Sunday, June 6, 2010

Meatloaf

Jim vowed he could improve on my meatloaf after The Incident on Thursday. I couldn’t agree more. The Thursday meatloaf began with the basics: white bread soaked in milk, eggs, sautéed onion, a dash of Worcestershire and a pound of good ground beef.

Okay, then. Perhaps because I overthawed a pound of mysterious ground beef in the microwave, leaving only its bottom edge a bit tan—and, yes, firm—I resisted thawing expensive artisan bread and found that while the milk box was sealed, the heavy cream box was already open. So I stirred some heavy cream into a quarter cup of Progresso Unseasoned Bread Crumbs.

I let that rest while I considered the meaty glob and considered all that peeling and chopping and sautéing onions need, plus there'd be an extra pan to wash. The hell with the onions.

Meanwhile, the crumbs seized up on the cream so I added more cream. This created uncrushable lumps and a lot of them. Discouraged, I threw that mixture away and thawed the bread. Let the bread cubes stand with light cream, the heavy being now a bad choice, wouldn’t you say? I would. Apparently artisan bread is not very absorbent so I just threw in two organic eggs, a pinch of salt and mixed up the glop, hopefully.

Anyway I baked this concoction, thinking ‘ketchup’ is always a good moistener.
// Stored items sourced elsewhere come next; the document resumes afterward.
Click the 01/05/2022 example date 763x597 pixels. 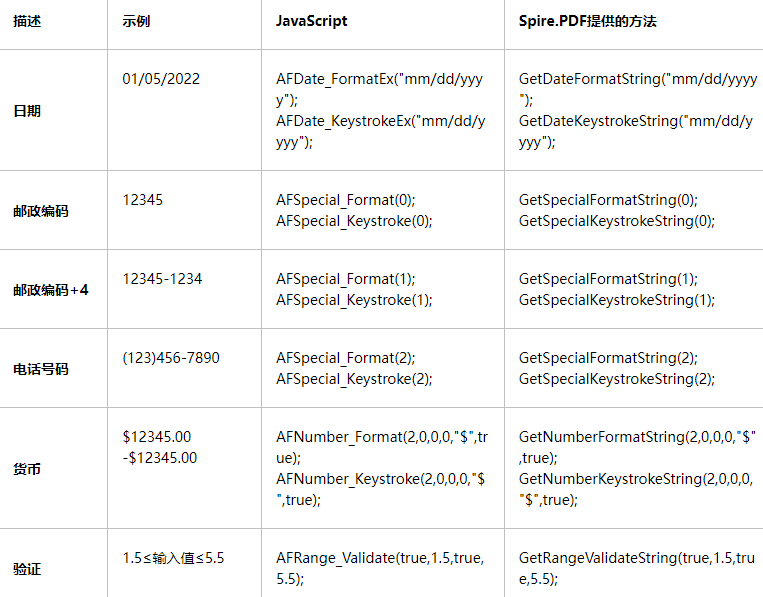[x=161, y=79]
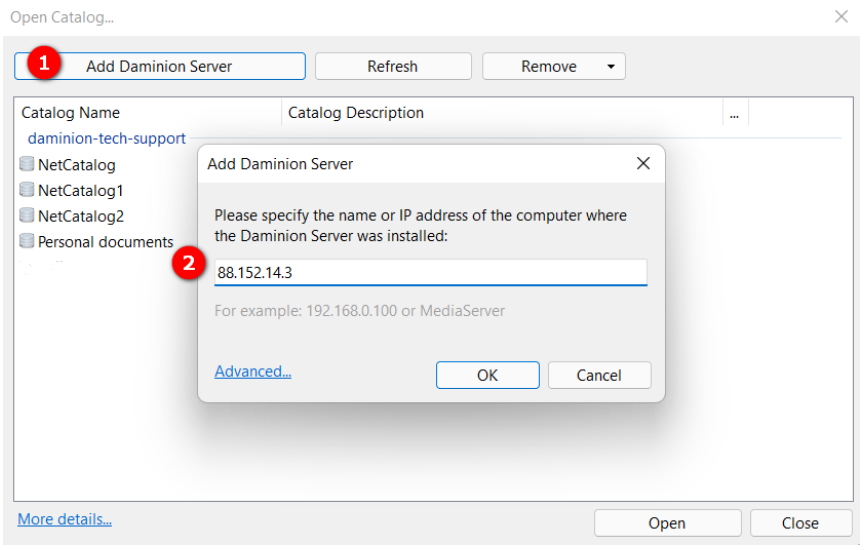Select the Personal documents catalog icon
The width and height of the screenshot is (867, 550).
(x=27, y=242)
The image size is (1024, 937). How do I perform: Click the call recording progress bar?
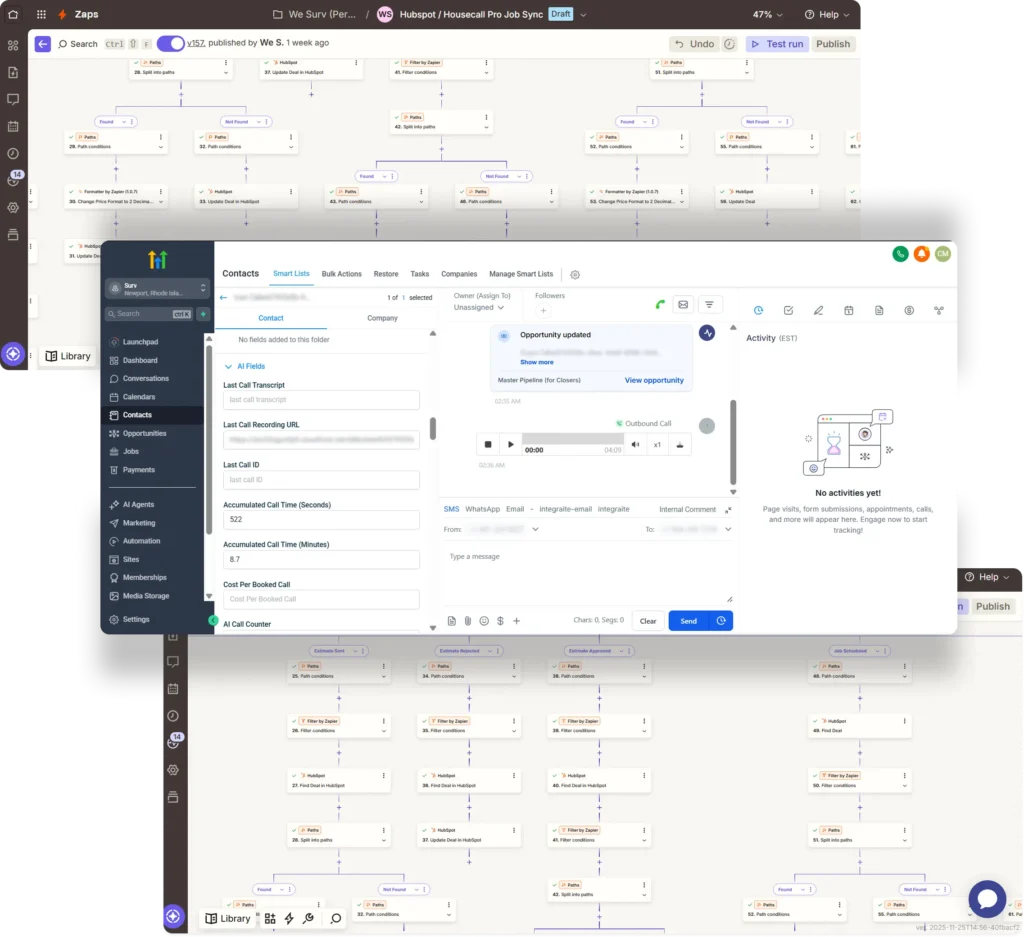(572, 438)
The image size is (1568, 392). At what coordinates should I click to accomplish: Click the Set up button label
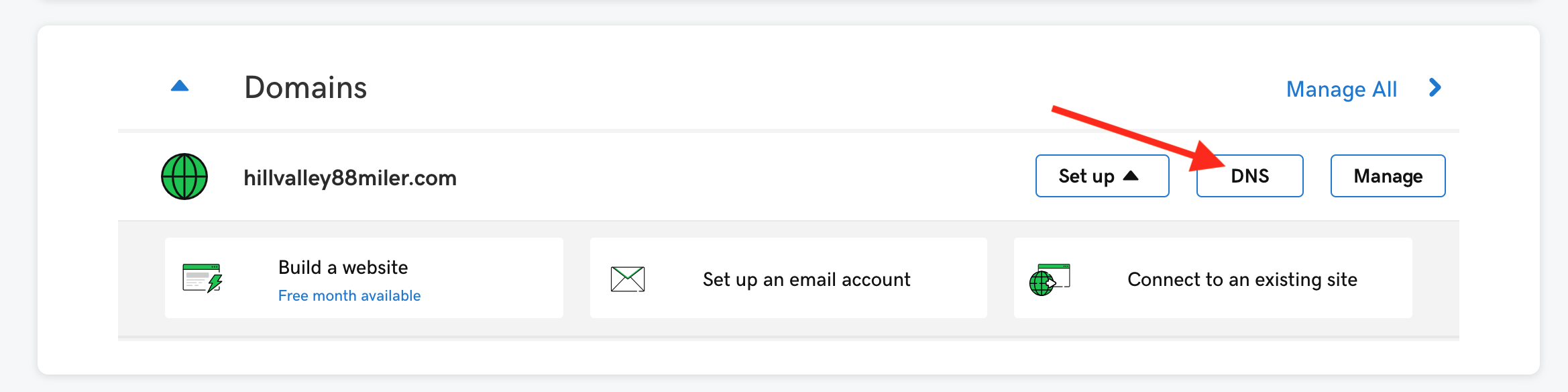(x=1086, y=176)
Din din, knives and forks, wine and hard voila! dry, hard, flavorless Meatrock.

Volunteer into the breech last night, at about six Jim began to back away from his meatloaf commitment. I presented him with the four lean TJ burger burger discs, flat as if they were stamped out on a cement sidewalk.

“Ready to mix this up?”

“Maybe,” he said and took his drink out to the porch. Meatloaf wasn’t gonna happen.

“How about burgers, then? I’ll put the string beans on.” Necessity being the mother of invention, I buttered one patty and slammed another on top. Jim looked doubtful.

“Think of this as a thick steak,” I suggested and handed him the frying pan.

Well, even with butter the too-rare burger--nuked for a taste-enhancing thirty seconds—was too dry even for a ketchup rescue. The beans were just fine. What potatoes? What comforting starch?

This morning as we drove home before lunch I mentioned that I hadn’t planned anything for supper.

“Please don’t!” he instantly replied.

There’s a goodly supply of dogfood for Mopsy in the fridge. And a big bowl of water beside her dish.

3 comments:

Everyday Goddess said...

I'm thinking maybe you guys are vegetarians at heart.

Reed Stevens said...

No, we ain't, Goddess. I just gotta buy better quality meat.

Thanks for reading my blog and showing up!

Shirley Landis VanScoyk said...

This sounds wonderful. I want this for dinner tonight. The picture is amazing.